Multiple Sclerosis (MS) and Parkinson’s Disease (PD) are chronic neurologic diseases that affect thousands of Veterans and require regular access to specially care for treatment.

The VA estimates that around 110,000 Veterans have PD and over 38,000 have MS. MS and PD rehabilitative therapy from community providers is limited or non-existent in some rural and remote areas. Long distances to facilities, transportation challenges, and provider shortages can exacerbate these issues.

Two VA Offices of Rural Health (ORH) Rural Promising Practice (RPP) with programs are working to meet these challenges by offering MS and PD care through Clinical Video Telehealth (CVT).

The CVT program enables the VA to connect rural Veterans to specialized care in their own homes by conducting remote physical and neurologic exams.

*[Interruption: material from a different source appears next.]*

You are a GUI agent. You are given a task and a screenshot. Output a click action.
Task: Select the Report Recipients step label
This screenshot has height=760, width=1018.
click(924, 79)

Initial CVT sites report a high degree of patient satisfaction, reduction in patient travel, and a decrease in missed appointments.

The ORH Veterans Rural Health Resource Center (VRHRC) founded in 2013 located in Gainesville, Florida is using CVT to help Veterans with MS receive comprehensive care including physical therapy.

The program over nine years has expanded their initial pilot site at the Gainesville VA Medical Center to nine VA “hub” sites as well as to many local Community Based Outpatient Clinics within their networks.

Based on the success of the CVT for Veterans with MS program, in 2020, the ORH VRHRC in Gainesville Florida, launched the CVT for Veterans with PD pilot program at the Cincinnati OHVA Medical Center.

The program’s goal is to deliver comprehensive care including rehabilitation by telehealth technology to rural Veterans with PD, by improving their access to the most effective therapies available for PD and also enables telerehabilitation and other disciplines of care to be delivered to the home.

Veterans with PD can now receive remote physical therapy and real-time screening and treatment, including balance, exercise, assistive device treatment and evaluation, during regularly scheduled clinic visits.

Veterans with PD who have cognitive impairments or who are wheelchair bound also have access to speech therapy and assistance with managing their daily routines and help developing a home exercise plan.

Since the PD program was implemented, there has been a 50% increase in the number of Veterans participating in the program which indicates a strong demand for telerehabilitation services within the VA. Reports also indicate that the CVT program has been effective and well received by Veterans and providers.

Another VA program in place at other sites using telehealth is the Remote Home-Based Delivery of Cardiac Rehabilitation which was developed in 2010 at the Iowa City VA Health Care System.

The remote care entails a weekly scheduled video and or phone appointments to address high risk factors for VA patients living with cardiac issues. Since the initial development, the program has been adopted at over 30 VA facilities.